** Work to complete **
Reproduce the lines below verbatim, starting at the line that contains "Click the fifth" and ending at the line that contains "click(218, 155)". Include both of those lines and nothing outside that span.

** The records **

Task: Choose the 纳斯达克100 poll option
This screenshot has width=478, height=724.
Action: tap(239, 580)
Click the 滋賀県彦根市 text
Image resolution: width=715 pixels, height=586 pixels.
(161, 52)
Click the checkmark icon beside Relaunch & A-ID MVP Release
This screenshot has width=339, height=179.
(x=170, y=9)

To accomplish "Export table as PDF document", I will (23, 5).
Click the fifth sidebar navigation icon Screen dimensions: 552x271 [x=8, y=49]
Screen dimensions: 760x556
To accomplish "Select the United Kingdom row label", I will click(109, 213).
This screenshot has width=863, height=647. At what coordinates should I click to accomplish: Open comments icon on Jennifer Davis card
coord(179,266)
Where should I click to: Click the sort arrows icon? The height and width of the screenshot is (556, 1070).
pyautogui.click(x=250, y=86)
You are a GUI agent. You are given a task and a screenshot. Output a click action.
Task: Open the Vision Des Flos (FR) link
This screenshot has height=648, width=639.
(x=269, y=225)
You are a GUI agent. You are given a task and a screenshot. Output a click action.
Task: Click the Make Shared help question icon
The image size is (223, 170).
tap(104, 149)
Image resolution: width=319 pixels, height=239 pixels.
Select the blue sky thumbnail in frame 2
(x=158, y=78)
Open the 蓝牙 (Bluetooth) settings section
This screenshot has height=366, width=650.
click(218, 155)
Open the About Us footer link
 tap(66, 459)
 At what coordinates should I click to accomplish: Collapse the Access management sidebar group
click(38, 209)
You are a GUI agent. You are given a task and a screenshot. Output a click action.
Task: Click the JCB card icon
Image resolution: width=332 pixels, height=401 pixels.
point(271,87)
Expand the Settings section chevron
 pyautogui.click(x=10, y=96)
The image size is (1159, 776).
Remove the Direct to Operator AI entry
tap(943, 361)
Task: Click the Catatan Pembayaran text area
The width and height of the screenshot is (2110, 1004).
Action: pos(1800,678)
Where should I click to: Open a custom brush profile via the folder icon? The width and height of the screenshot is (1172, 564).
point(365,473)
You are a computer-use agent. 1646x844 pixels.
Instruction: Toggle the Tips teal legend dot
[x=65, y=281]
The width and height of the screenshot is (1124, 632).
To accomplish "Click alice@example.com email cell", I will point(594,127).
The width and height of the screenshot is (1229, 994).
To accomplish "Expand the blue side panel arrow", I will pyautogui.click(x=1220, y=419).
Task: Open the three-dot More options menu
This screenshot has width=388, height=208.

** Response for this exercise **
Click the fifth sidebar navigation icon Screen dimensions: 552x271 [x=8, y=49]
Screen dimensions: 760x556
To accomplish "Select the United Kingdom row label", I will click(109, 213).
This screenshot has width=863, height=647. At what coordinates should I click to accomplish: Open comments icon on Jennifer Davis card
coord(179,266)
Where should I click to: Click the sort arrows icon? The height and width of the screenshot is (556, 1070).
pyautogui.click(x=250, y=86)
You are a GUI agent. You are given a task and a screenshot. Output a click action.
Task: Open the Vision Des Flos (FR) link
This screenshot has height=648, width=639.
(x=269, y=225)
You are a GUI agent. You are given a task and a screenshot. Output a click action.
Task: Click the Make Shared help question icon
The image size is (223, 170).
tap(104, 149)
Image resolution: width=319 pixels, height=239 pixels.
Select the blue sky thumbnail in frame 2
(x=158, y=78)
Open the 蓝牙 (Bluetooth) settings section
This screenshot has height=366, width=650.
click(218, 155)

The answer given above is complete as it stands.